*EXERCISE PASSAGE:*

The mission of The Early Trauma Institute is to increase public awareness about infant and childhood trauma, its effect on development, and the implication of this for society. We are dedicated to continually reviewing the research being done in this area, providing education to the public and treatment professionals, and offering support to those who have suffered such trauma. We believe that it is only by healing root causes that an individual can ever be made whole.
ABOUT ME:
After working in the mental health field for over twenty years, I made the decision to focus on my work to uncover and understand the circumstances of my early life.. My father, Norman Holweger, was suffering extreme shell-shock from WWII. Although he was too ill to care for himself, I was left with him every day while my mother worked as a waitress. When I was thirteen-months-old, I watched him die on the floor in front of my crib in a pool of blood. I now have founded The Early Trauma Institute, and published this book, Healing the Wound That Won't Heal: the Reality of Trauma. https://www.amazon.com/Healing-Wound-That-Wont-Heal/dp/1523601442
I am now also working on understanding my mother's cognitive limitations, which resulted in substantial emotional and psychological neglect for myself and my sister. My mom, Dora, only weighed a little over two-pounds when she was born at home in 1930 in Kentucky. A few years before she died, I began researching how her brain might not have developed fully. I believe the corpus collosum of her brain was partially, or completely, missing (agenesis.). This is the bundle of fibers that connects the right and left hemispheres of the brain. In the movie "Rain Man" Kim Peek was portrayed as being autistic. In the 1970's an MRI was taken of his brain and it was discovered that he was missing the corpus collosum. In the following photograph of Dora, she is displaying two of the traits of an undeveloped corpus collosum: she seems unaware that she should be looking towards the camera, and her left foot is turned inward.
The girl not looking at the camera. .
Experience has taught us that we have only one enduring weapon in our struggle against mental illness: the emotional discovery and emotional acceptance of the truth in the individual and unique history of our childhood.
What cannot be talked about cannot be put to rest. And if it is not, the wounds will fester from generation to generation.
I believe we accept too indifferently the fact of infantile amnesia, that is, the failure of memory for the first years of our lives, and fail to find in it a strange riddle.

*DATASET:*

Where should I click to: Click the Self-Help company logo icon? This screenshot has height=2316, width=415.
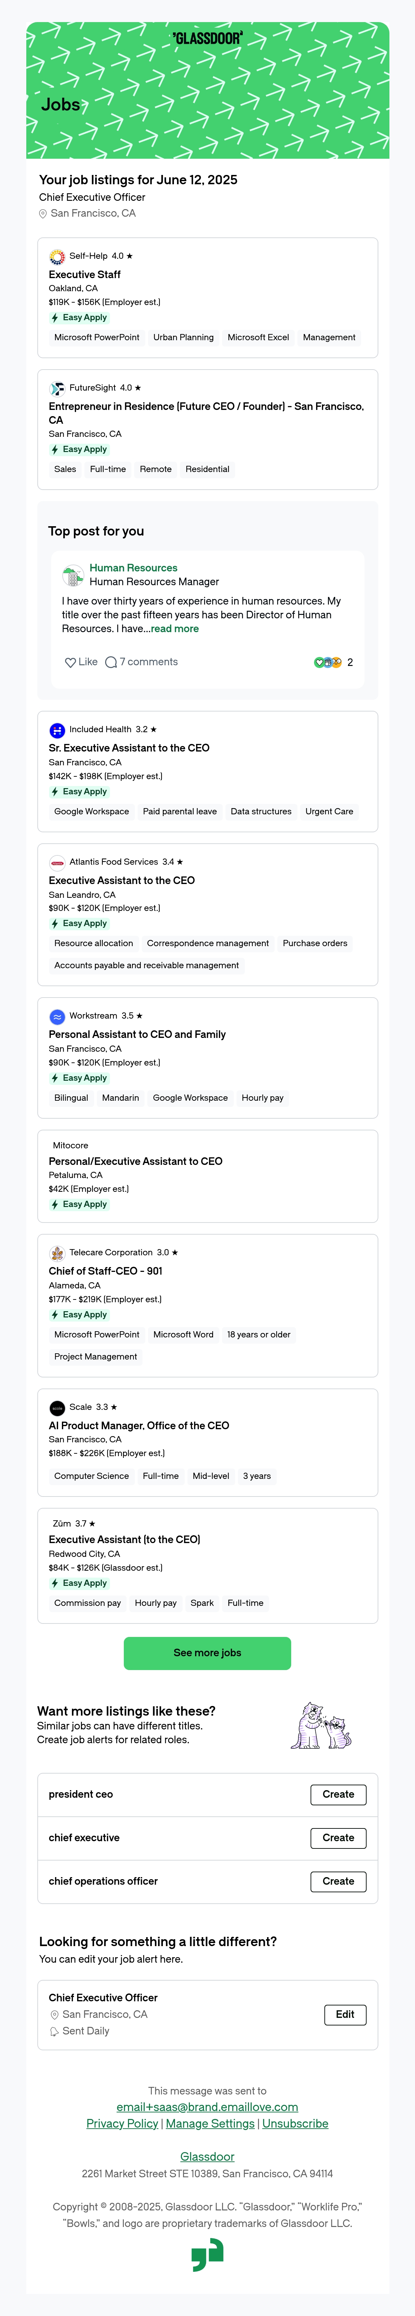[x=57, y=256]
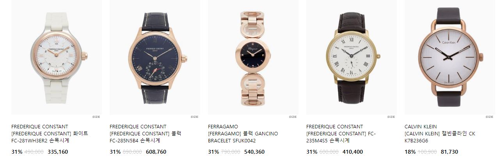
Task: Click the 608,760 sale price
Action: click(x=156, y=152)
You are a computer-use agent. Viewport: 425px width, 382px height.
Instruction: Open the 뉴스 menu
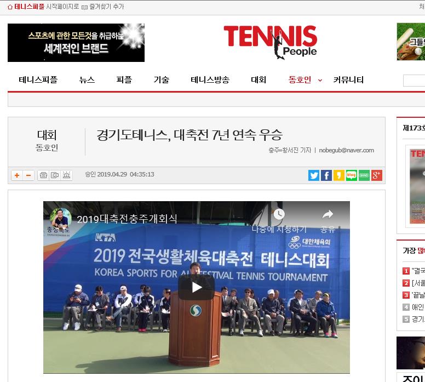point(87,80)
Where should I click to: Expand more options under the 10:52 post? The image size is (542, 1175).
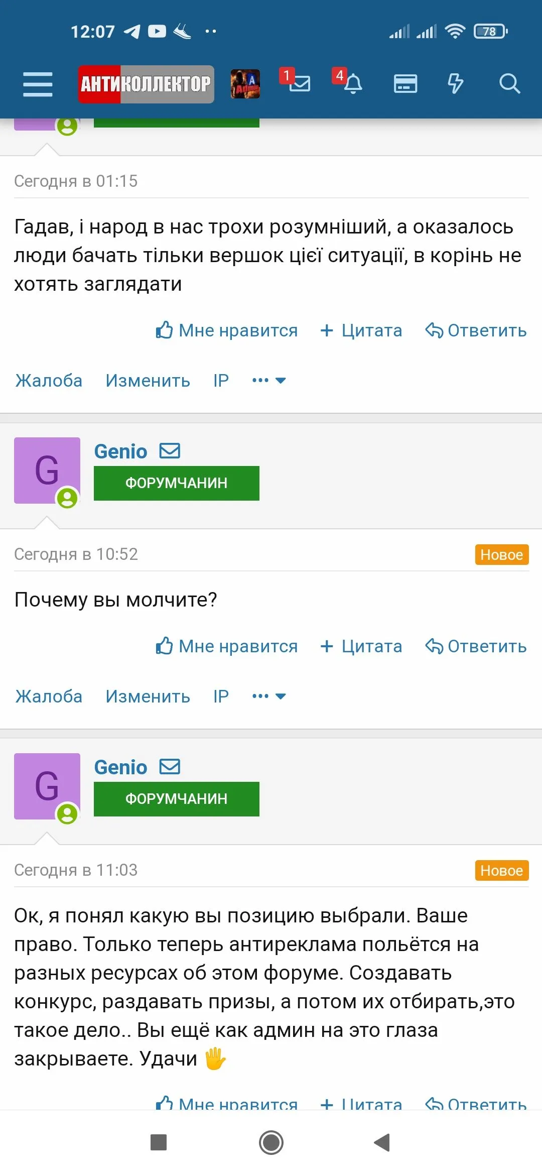pyautogui.click(x=269, y=696)
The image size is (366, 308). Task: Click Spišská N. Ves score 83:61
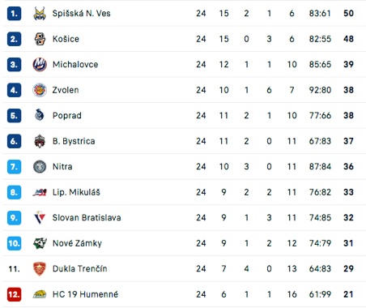(320, 13)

*ASSIGNMENT:*
Can you rewrite the paragraph of the Early Trauma Institute page that begins "The mission of The Early Trauma Institute" as a short list that keeps its main facts?

*YOUR RESPONSE:*
- Mission: increase public awareness of infant and childhood trauma, its effect on development, and what this means for society
- Continually reviews research in this area
- Educates the public and treatment professionals
- Supports those who have suffered such trauma
- Belief: only by healing root causes can an individual be made whole